___ TESTO DA LEGGERE ___
«Sono stato incastrato. Quella sera scappai dal balcone e dissi a Nuoami di mettersi in salvo»
Colpo di scena nel processo che vede sul banco degli imputati per tentato omicidio Lyamani Hamza: «Loro due persone pericolose, io sono scappato. Mai avuto un movente». La vittima: «Lui mi colpì per primo»
«Sono stato incastrato e non ho partecipato al pestaggio di Azelem Nuoami, anzi ho cercato di dividere lui e Bouchaib Youssef che si stavano picchiando dopo un litigio per una donna in comune, e poi appena ho potuto sono scappato dal balcone. Quando la mattina successiva sono tornato a riprendere il mio cellulare la casa era pulita e mi è stato detto che Nuoami se n’era andato. L’ultima volta che l’ho visto erano le 23 e gli ho detto, indicandogli una finestra: scappa!».
___
Elenchi tutte le persone chiamate per nome nel testo sul processo per tentato omicidio, riportando ciascuna nella forma più completa in cui vi compare.
___ MATERIALE MOSTRATO ___
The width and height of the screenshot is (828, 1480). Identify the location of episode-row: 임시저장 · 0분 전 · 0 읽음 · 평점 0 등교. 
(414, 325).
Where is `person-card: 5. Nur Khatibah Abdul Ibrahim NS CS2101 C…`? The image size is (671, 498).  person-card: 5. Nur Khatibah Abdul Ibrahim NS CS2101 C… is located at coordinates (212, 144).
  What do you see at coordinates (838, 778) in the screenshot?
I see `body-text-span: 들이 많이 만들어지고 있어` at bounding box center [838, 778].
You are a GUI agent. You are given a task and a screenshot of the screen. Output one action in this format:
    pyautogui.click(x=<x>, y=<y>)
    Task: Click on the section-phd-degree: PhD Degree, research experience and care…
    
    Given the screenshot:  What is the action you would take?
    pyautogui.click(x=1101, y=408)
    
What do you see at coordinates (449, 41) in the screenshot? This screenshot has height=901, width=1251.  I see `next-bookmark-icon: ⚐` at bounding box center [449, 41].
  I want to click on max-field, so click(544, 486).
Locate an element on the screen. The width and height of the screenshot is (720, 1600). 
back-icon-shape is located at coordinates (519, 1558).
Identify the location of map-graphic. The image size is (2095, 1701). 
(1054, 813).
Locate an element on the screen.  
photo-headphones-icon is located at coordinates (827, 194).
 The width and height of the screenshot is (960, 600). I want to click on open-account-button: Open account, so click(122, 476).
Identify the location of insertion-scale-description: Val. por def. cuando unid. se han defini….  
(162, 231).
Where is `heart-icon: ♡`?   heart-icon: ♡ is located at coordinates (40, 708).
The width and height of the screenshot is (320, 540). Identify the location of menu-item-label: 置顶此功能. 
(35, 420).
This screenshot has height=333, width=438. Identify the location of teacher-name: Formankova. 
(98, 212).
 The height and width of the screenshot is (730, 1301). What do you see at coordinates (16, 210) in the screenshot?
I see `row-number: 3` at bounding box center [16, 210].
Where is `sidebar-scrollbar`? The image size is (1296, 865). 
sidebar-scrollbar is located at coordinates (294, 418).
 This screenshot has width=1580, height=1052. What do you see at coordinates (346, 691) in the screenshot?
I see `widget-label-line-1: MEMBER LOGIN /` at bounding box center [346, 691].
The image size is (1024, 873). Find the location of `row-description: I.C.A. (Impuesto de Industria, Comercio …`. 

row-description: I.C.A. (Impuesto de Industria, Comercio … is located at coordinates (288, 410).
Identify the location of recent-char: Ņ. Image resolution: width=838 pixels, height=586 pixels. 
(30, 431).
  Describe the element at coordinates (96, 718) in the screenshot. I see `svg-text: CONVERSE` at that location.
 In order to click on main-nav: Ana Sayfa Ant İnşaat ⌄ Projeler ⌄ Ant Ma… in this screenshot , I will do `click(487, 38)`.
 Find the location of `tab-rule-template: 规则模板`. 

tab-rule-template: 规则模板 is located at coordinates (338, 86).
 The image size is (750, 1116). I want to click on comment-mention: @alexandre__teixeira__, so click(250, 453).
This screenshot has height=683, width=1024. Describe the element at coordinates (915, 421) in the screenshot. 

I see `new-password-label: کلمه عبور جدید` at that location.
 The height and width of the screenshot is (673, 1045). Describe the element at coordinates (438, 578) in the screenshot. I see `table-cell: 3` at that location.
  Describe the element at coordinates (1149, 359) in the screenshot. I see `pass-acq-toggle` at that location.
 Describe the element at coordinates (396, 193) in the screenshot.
___
> [SOLUZIONE DEL COMPITO] Azelem Nuoami, Lyamani Hamza, Bouchaib Youssef